R-tree is a tree data structure used for storing spatial data indexes in an efficient manner. R-trees are highly useful for spatial data queries and storage. Some of the real-life applications are mentioned below:
- Indexing multi-dimensional information.
- Handling geospatial coordinates.
- Implementation of virtual maps.
- Handling game data.
Example:

R-Tree Representation:

R Tree Representation
Properties of R-tree:
- Consists of a single root, internals nodes, and leaf nodes.
- The root contains the pointer to the largest region in the spatial domain.
- Parent nodes contains pointers to their child nodes where the region of child nodes completely overlaps the regions of parent nodes.
- Leaf nodes contains data about the MBR to the current objects.
- MBR-Minimum bounding region refers to the minimal bounding box parameter surrounding the region/object under consideration.

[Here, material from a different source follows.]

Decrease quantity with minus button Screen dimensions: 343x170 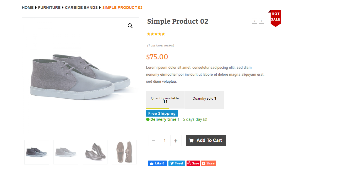(153, 141)
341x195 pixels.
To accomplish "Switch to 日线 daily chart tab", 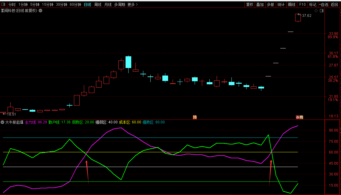I will [87, 5].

Comparison with Quad-trees:
- Tiling level optimization is required in Quad-trees whereas an R-tree doesn’t require any such optimization.
- Quad-tree can be implemented on top of existing B-tree whereas R-tree follow a different structure from a B-tree.
- Spatial index creation in Quad-trees is faster as compared to R-trees.
- R-trees are faster than Quad-trees for Nearest Neighbour queries while for window queries, Quad-trees are faster than R-trees.